Demographic information
The dataset includes the following distribution of age and gender.
Gender
Self-declared gender information, percentage refers to the number of clips annotated with this gender.
| Gender | Percentage |
|---|---|
| Undefined | 66.0% |
| Female Feminine | 34.0% |
Age
Self-declared age information, percentage refers to the number of clips annotated with this age band.
| Age Band | Percentage |
|---|---|
| Undefined | 12.0% |
| Fourties | 34.0% |
| Fifties | 47.0% |
| Sixties | 2.0% |
| Seventies | 5.0% |
Text corpus
The dataset contains 10.8 validated hours of speech from 10 unique contributors.
| Type | Count | Hours |
|---|---|---|
| Validated Clips | 9,357 | 10.8 |
| Invalidated Clips | 0 | 0.00 |
| Total Clips | 9,357 | 10.8 |
Average sentence length (tokens): 6.4
Average sentence length (characters): 31
Writing system
Cornish has several writing systems in place. The majority of this dataset uses the Standard Written Form, established in 2008.
Symbol table
The dataset uses the following characters:
' - ! , . ? a b c d e f g h i j k l m n o p r s t u v w x y z
Sample
There follows a randomly selected sample of five sentences from the corpus.
A yllyn ni redya hemma?
Marthys ens i.
Esos. Yth esos ta ena y'n kornel.
A wrussyn ni diwrosa yn uskis?
Dha leveryans yw nebes da.
Automatic random samples
Yma agan lyvrow genen.
Yma agan lyvrow genowgh.
Gwrussys. Ty a wrug kana fest yn teg.
Yth esons i ryb an wariva.
Gwell via genev a pe yeynna.
Sources
The text for this dataset comes from the following sources:
IndyLan Cornish course.
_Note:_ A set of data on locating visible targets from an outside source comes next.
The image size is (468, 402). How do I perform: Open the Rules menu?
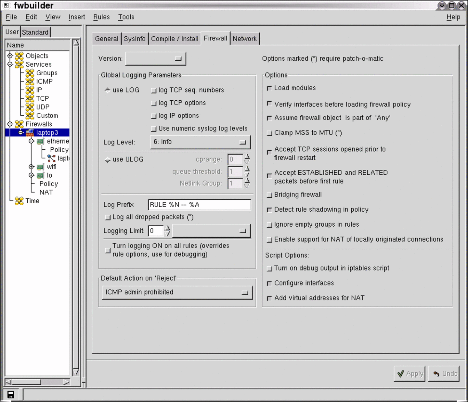point(101,17)
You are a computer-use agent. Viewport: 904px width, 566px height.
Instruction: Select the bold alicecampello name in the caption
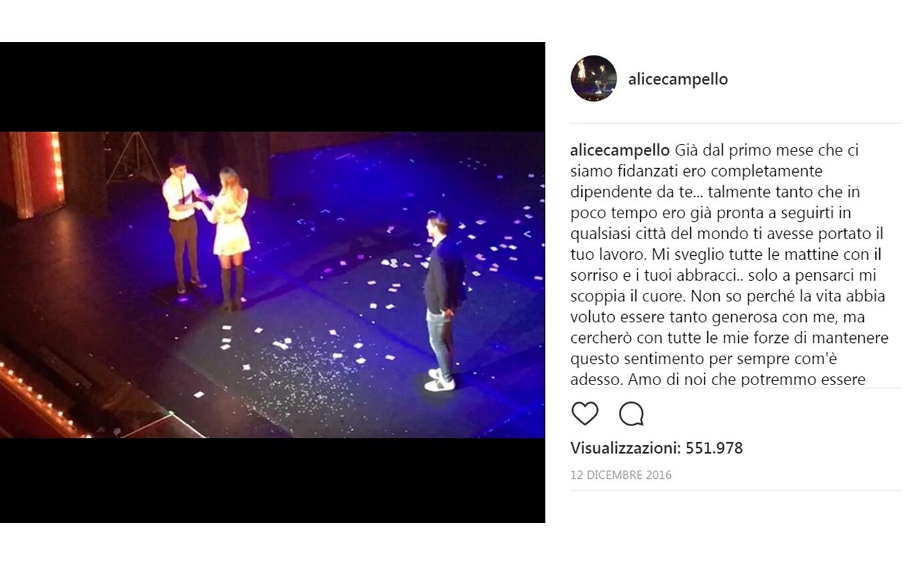[x=619, y=150]
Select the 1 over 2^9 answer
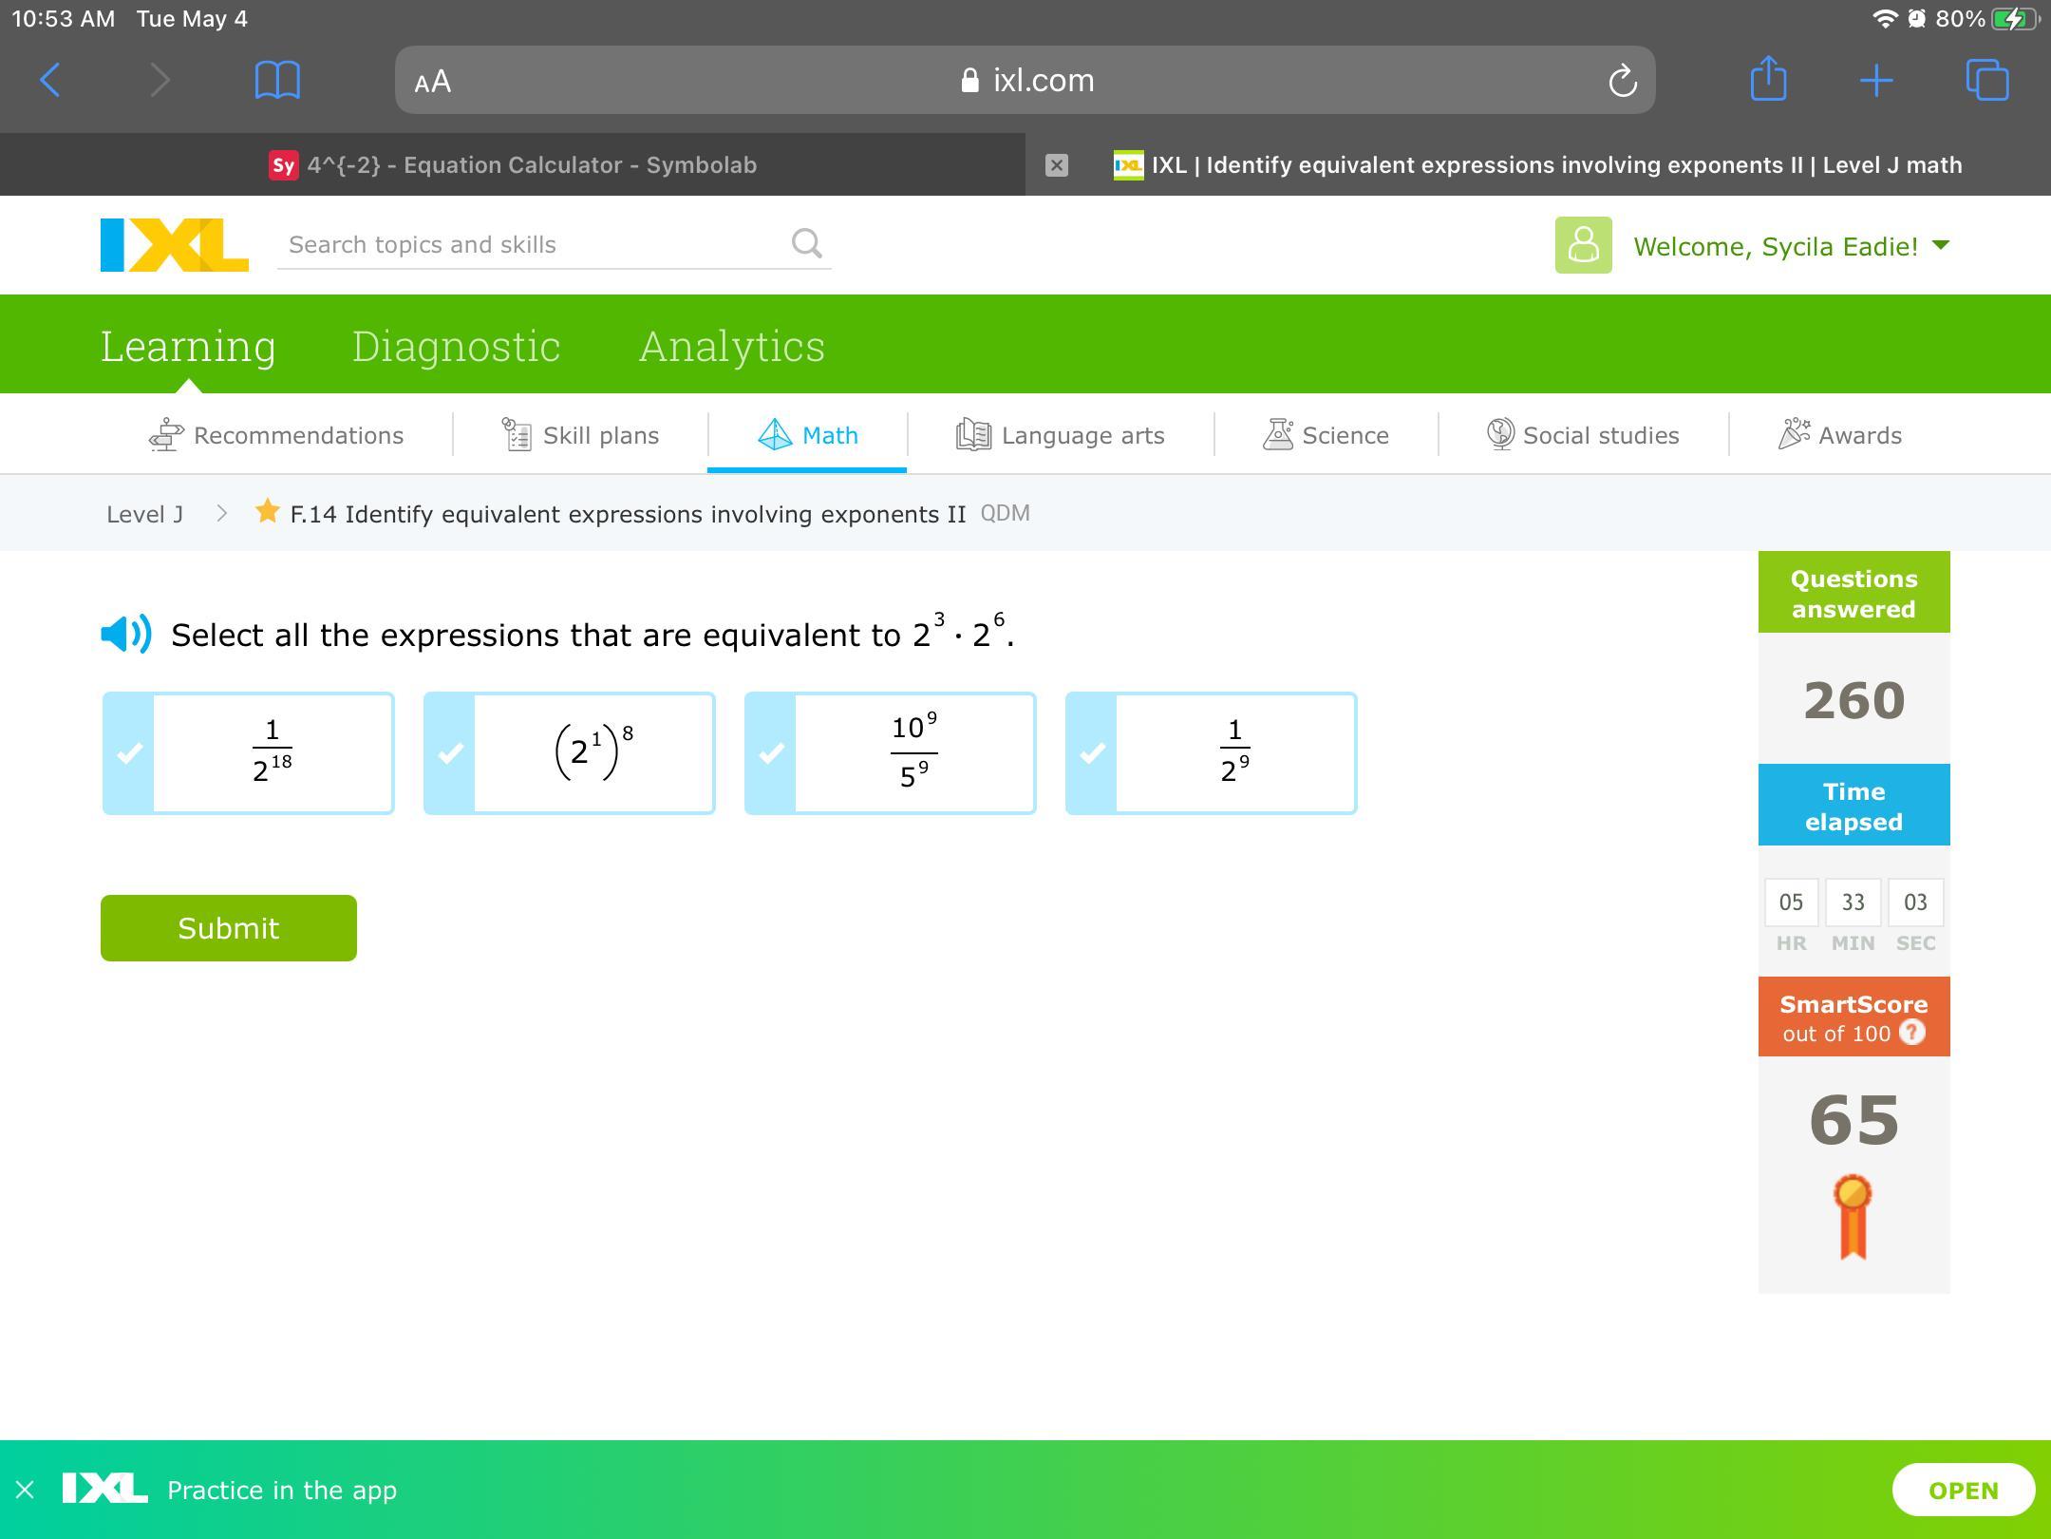 [1212, 753]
Author: Cornish Language Office. Standard Written Form.
Individual sentences submitted by users through the Mozilla Common Voice interface (public domain)
Text domains
| Domain | Count |
|---|---|
| General | 12725 |
Recommended post-processing
Check the data for Unicode errors in the Cornish. These should be the character
'.
Get involved!
Community links
Contribute
Acknowledgements
Datasheet authors
Sam Rogerson cornishlanguage@cornwall.gov.uk
Funding
This dataset was partially funded by the Open Multilingual Speech Fund.
Licence
This dataset is released under the Creative Commons Zero (CC-0) licence. By downloading this data you agree to not determine the identity of speakers in the dataset.